February 12, 2014 - 19:15 AMT
Charlotte Rampling, Tom Courtenay to topline “45 Years”

Charlotte Rampling and Tom Courtenay are set to star in rising British helmer Andrew Haigh’s “45 Years” which is being repped in international markets by The Match Factory. Haigh is the director and exec producer of the well-received HBO show “Looking,” Variety reported. “45 Years,” which will start to shoot this spring, follows Kate Mercer in the five days leading up to her 45th wedding anniversary. The planning for the party is going well, but then a letter arrives for her husband. The body of his first love has been discovered, frozen and preserved in the icy glaciers of the Swiss Alps. By the time the party is upon them, five days later, there may not be a marriage left to celebrate.

Haigh adapted the screenplay from a short story by the poet David Constantine. Tristan Goligher is producing for The Bureau. The pic has received coin from the BFI Film Fund, Film4 and Creative England.

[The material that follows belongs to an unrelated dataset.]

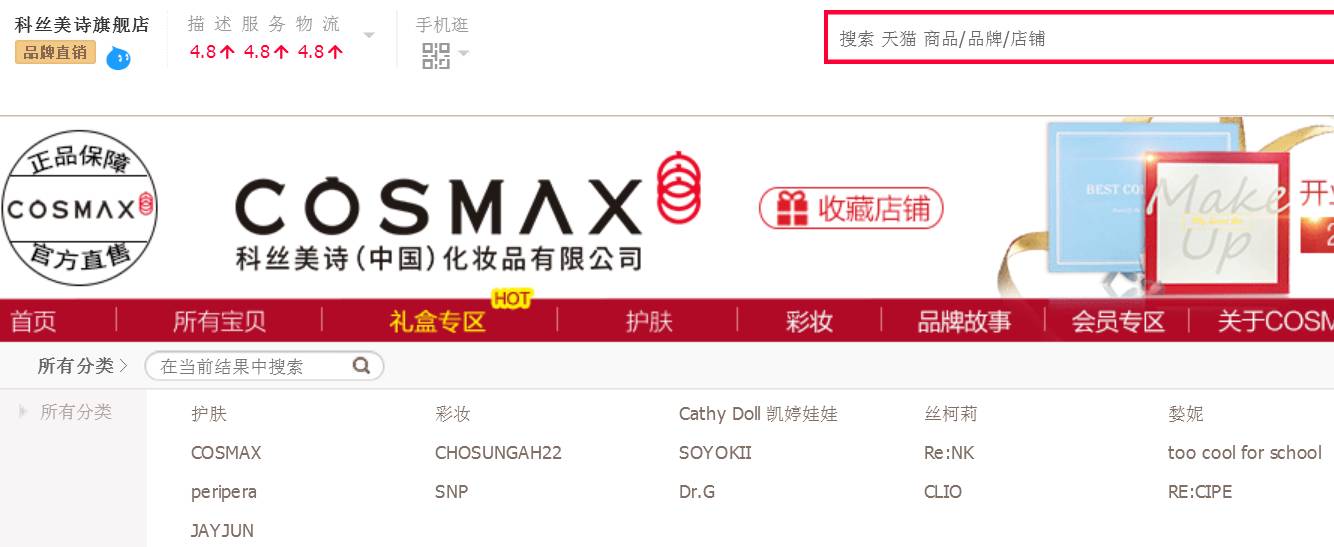1334x547 pixels.
Task: Click the HOT badge above 礼盒专区
Action: 511,298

Haigh and Goligher previously worked together on “Weekend,” which became a breakout hit after winning the Emerging Visions Audience Award at SXSW, where it premiered. The film went on to win numerous awards including Breakthrough British Filmmaker, for Haigh, at the London Critics Circle Film Awards and a BIFA for achievement in production. Sundance Selects picked up North American theatrical and VOD rights.

Rampling’s credits include Francois Ozon’s films “Swimming Pool,” for which she won the European Film Award, and “Jeune & Jolie,” and Bille August’s “Night Train to Lisbon,” in which Courtenay also acted. She was nominated for a Primetime Emmy last year for TV drama “Restless.”

Courtenay’s pics include Fred Schepisi’s “Last Orders” and Dustin Hoffman’s “Quartet.” He was Oscar nommed for “The Dresser” and “Doctor Zhivago,” and won a BAFTA for “The Loneliness of the Long Distance Runner.”

“45 Years” continues a busy spell for London’s The Bureau and sister company the Paris-based Le Bureau. Last year the companies co-produced Roger Michell’s “Le Weekend” with Free Range Films, and are in post-production with Potboiler for Alan Rickman’s “A Little Chaos,” starring Kate Winslet and Matthias Schoenaerts, as well as Alain Choquart’s “Ladygrey,” starring Peter Sarsgaard, Emily Mortimer, Jeremie Renier and Liam Cunningham, which just wrapped in South Africa.